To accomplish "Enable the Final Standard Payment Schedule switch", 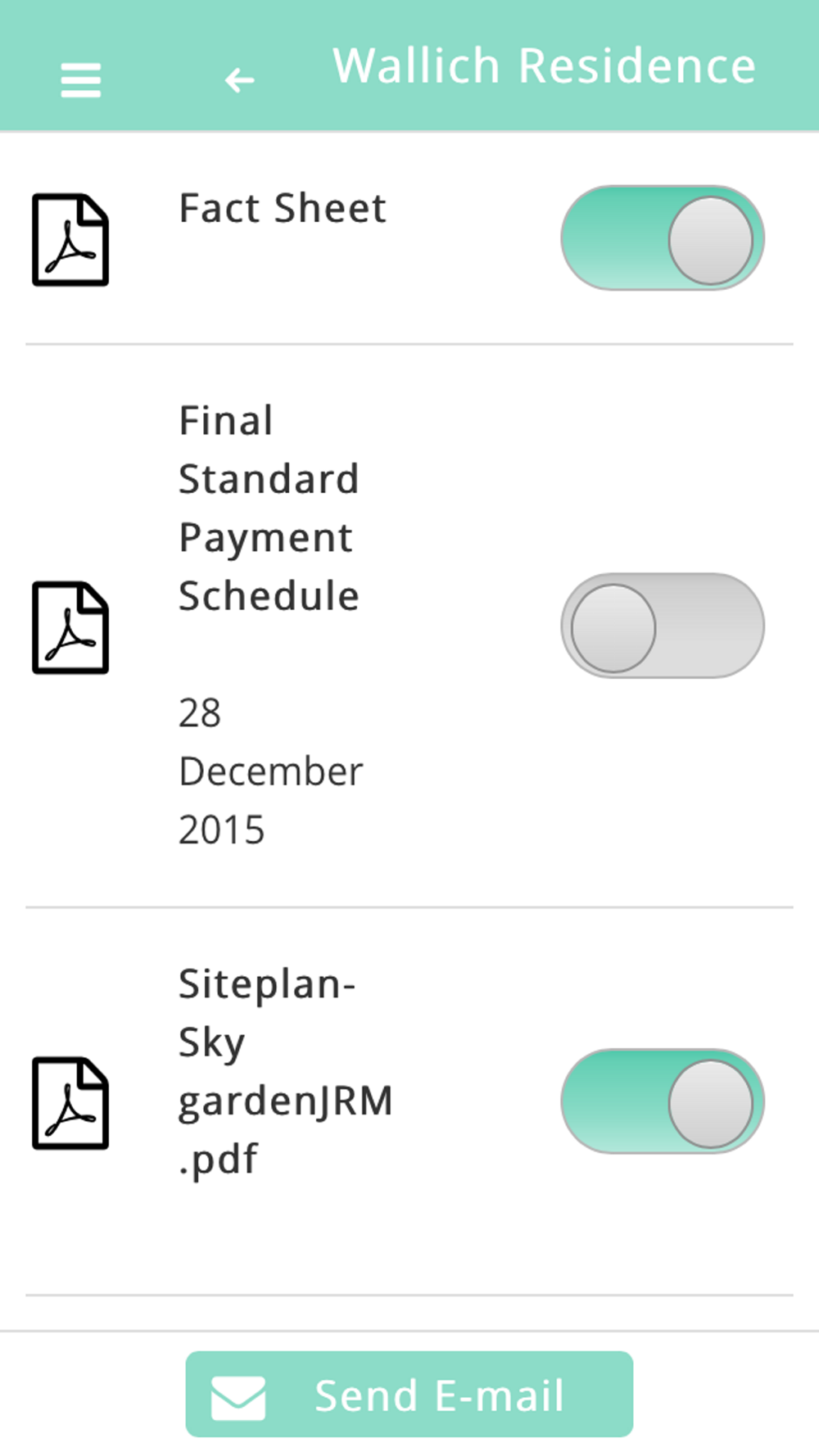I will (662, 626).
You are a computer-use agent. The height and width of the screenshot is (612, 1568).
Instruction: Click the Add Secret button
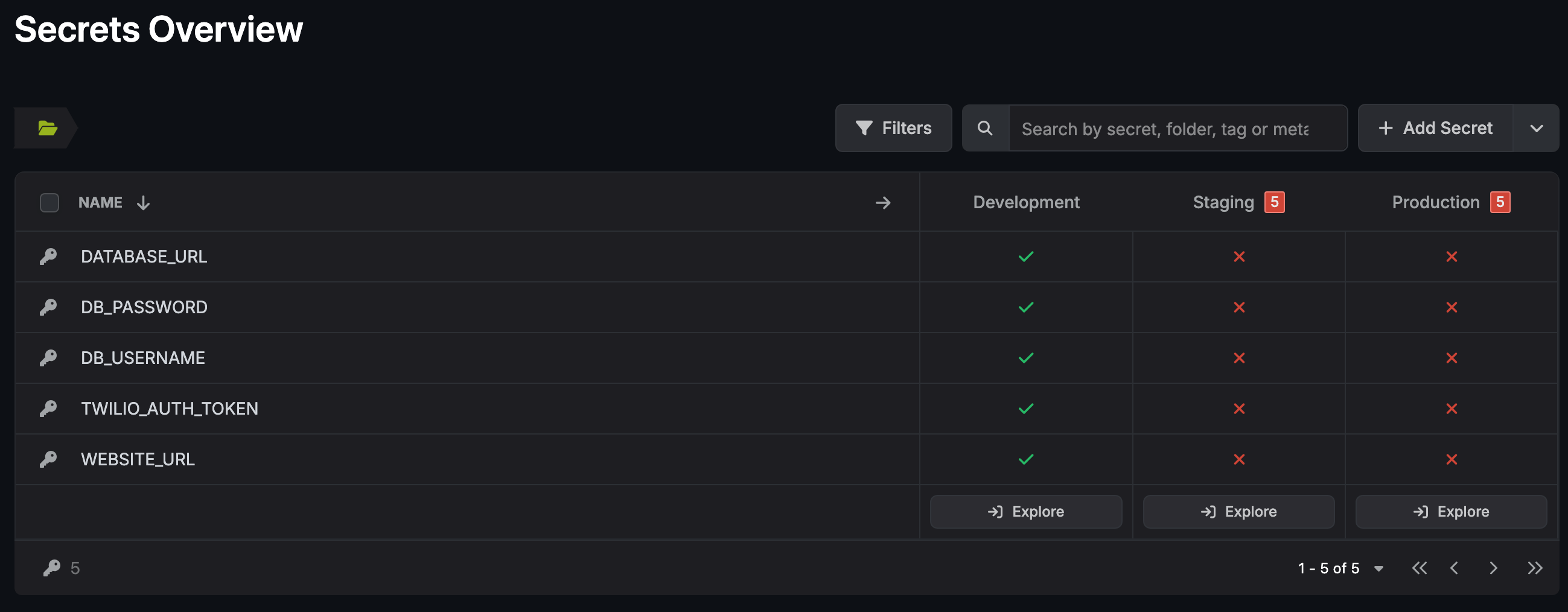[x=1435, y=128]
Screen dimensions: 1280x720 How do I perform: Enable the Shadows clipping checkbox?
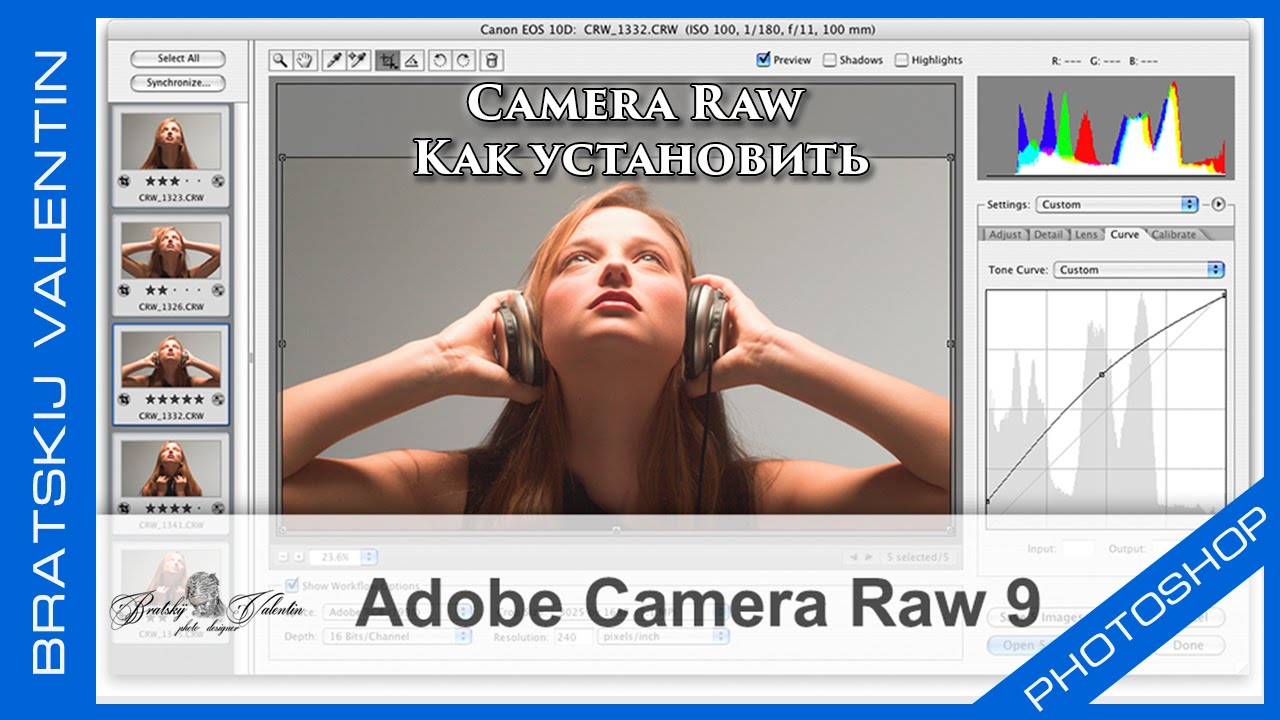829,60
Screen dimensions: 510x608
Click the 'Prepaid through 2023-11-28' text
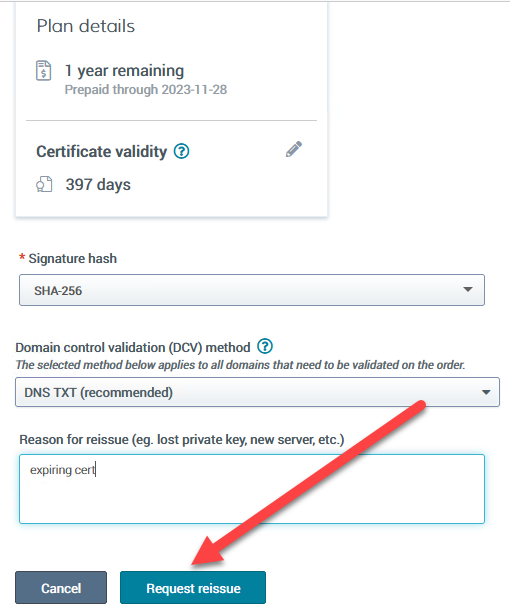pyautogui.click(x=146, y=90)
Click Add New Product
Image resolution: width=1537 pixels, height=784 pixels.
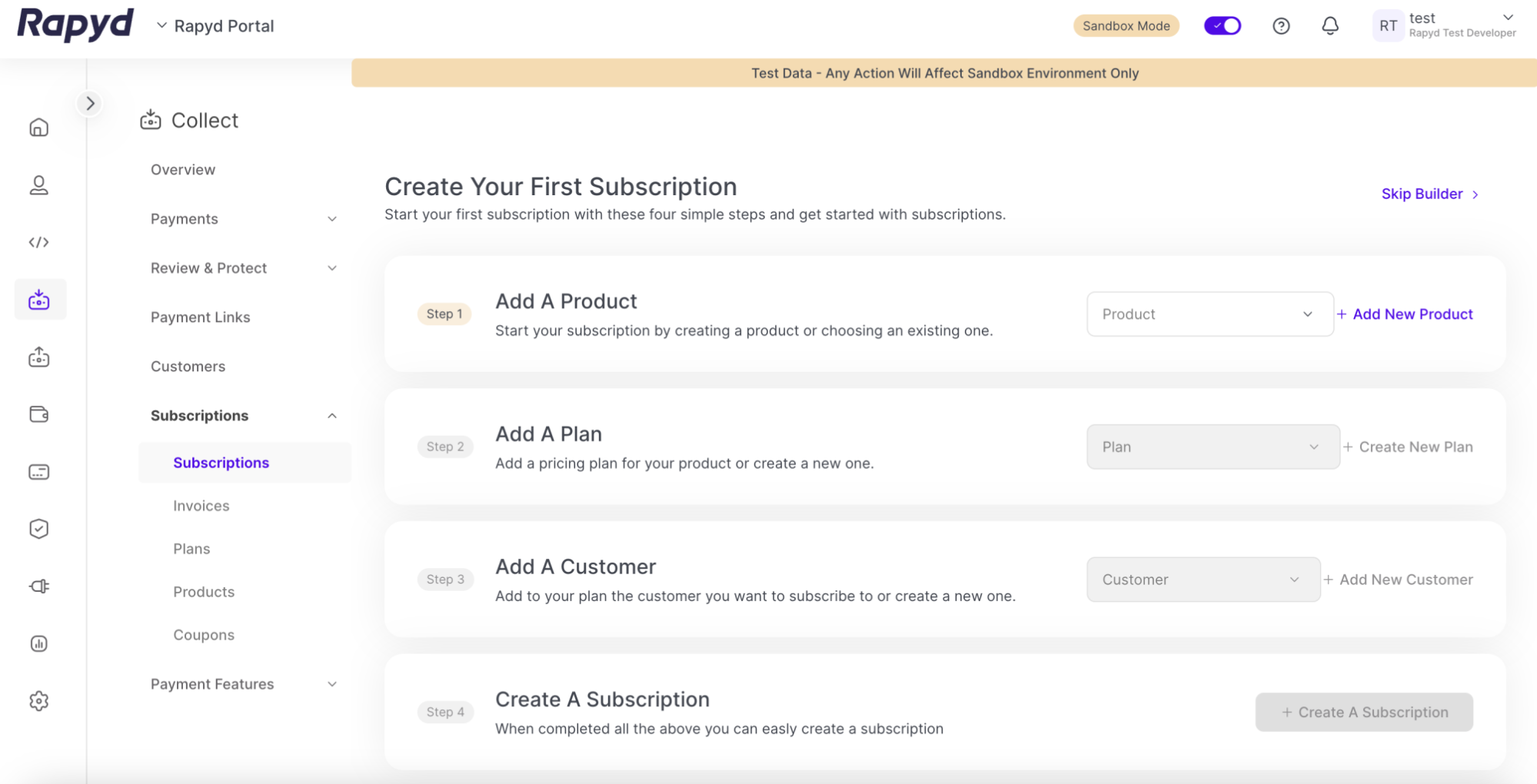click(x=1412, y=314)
- - -
■ **Requirements**: Format the records from the line with "Click Add New Product" up to and including the end of the records as a two-column CSV with the columns instruction and location. Use one row for each record, and put each value in a single quoted field with any line breaks changed to spaces; leave out the pictures.

■ **Result of the exercise**:
instruction,location
"Click Add New Product Image resolution: width=1537 pixels, height=784 pixels.","click(x=1412, y=314)"